▼▼▼

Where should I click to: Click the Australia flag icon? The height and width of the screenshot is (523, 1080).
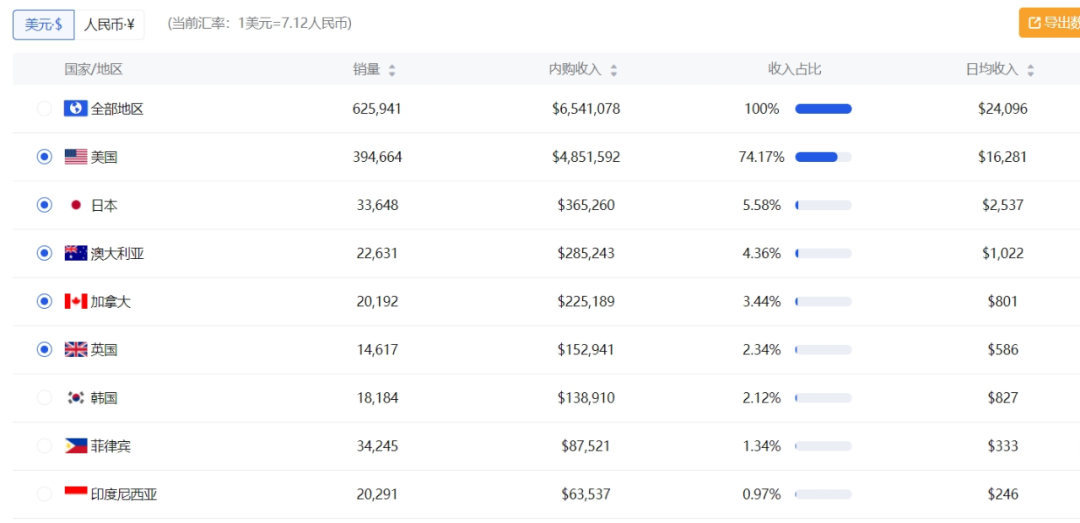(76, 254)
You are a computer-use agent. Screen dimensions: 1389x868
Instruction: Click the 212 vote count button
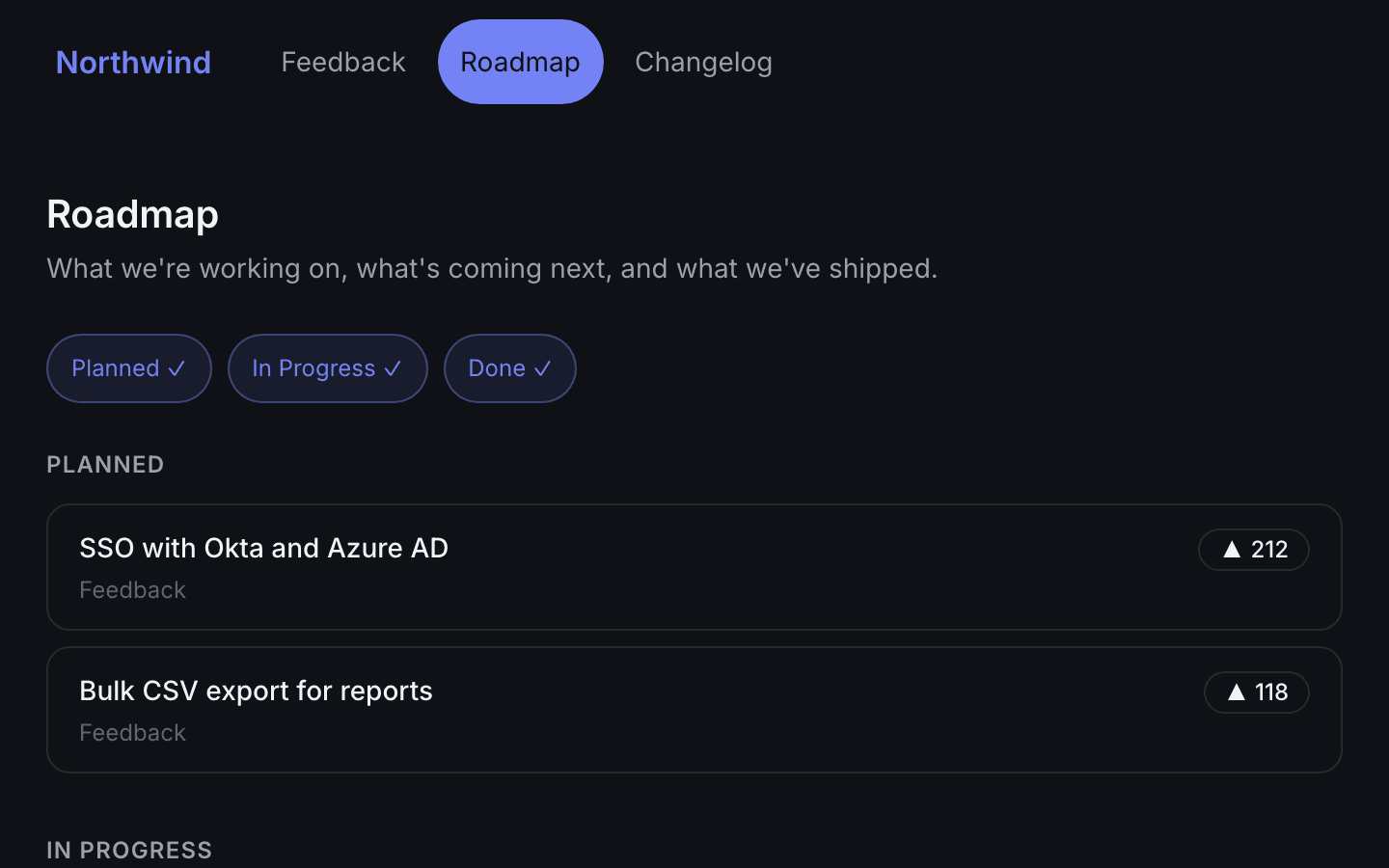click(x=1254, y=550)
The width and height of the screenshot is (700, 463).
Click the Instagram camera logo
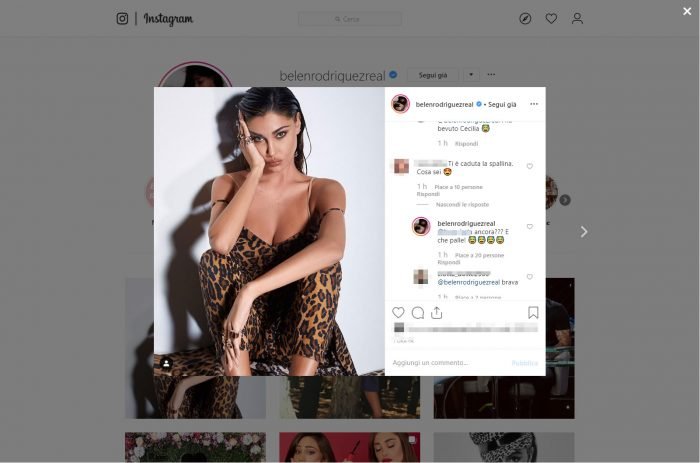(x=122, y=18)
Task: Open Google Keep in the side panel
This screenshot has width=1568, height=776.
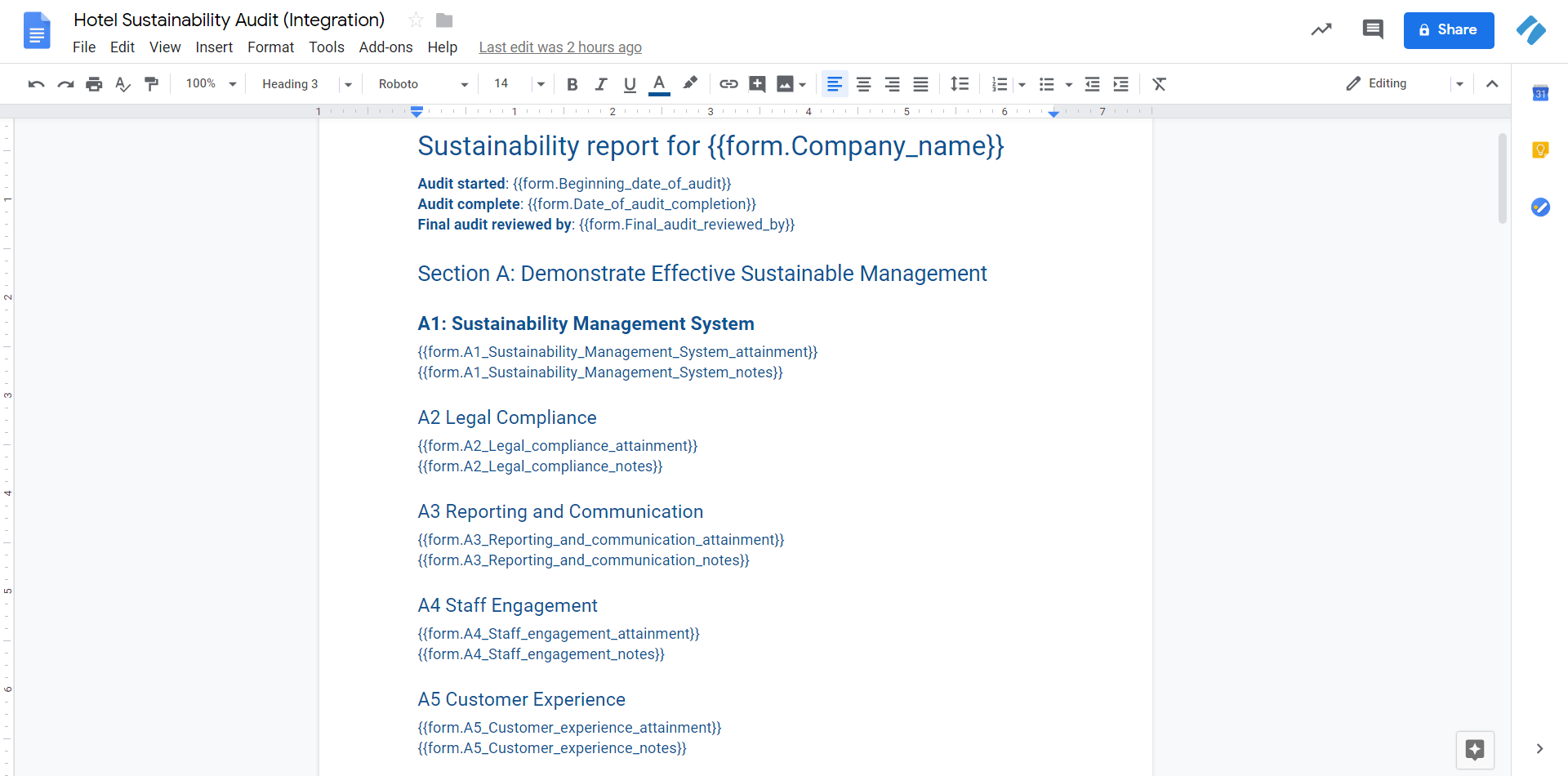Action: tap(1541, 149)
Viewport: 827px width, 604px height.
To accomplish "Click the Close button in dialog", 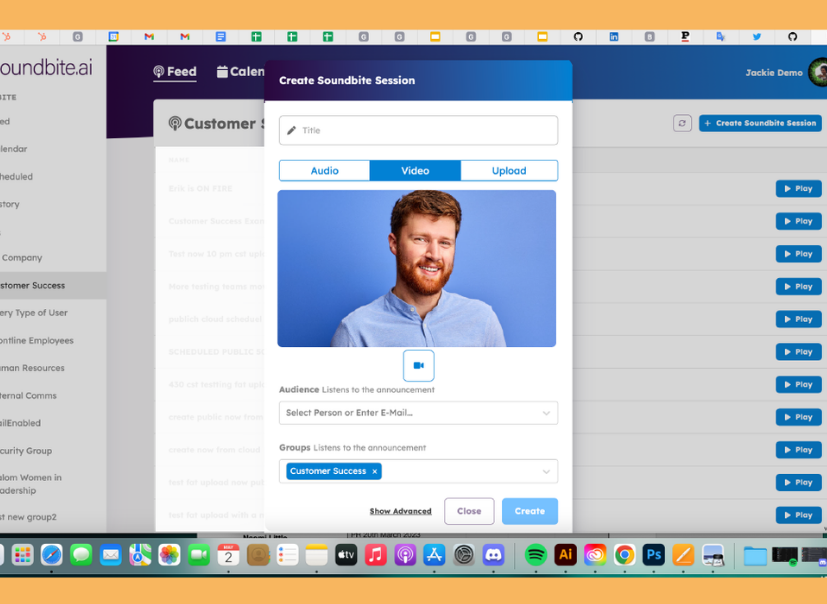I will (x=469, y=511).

▲▲▲

Given instruction:
List every line of the listing above that contains the word "width".

Full response:
Where should I click to: Click the Australia flag icon? The height and width of the screenshot is (523, 1080).
The width and height of the screenshot is (700, 463).
This screenshot has width=1568, height=776.
Viewport: 827px width, 604px height.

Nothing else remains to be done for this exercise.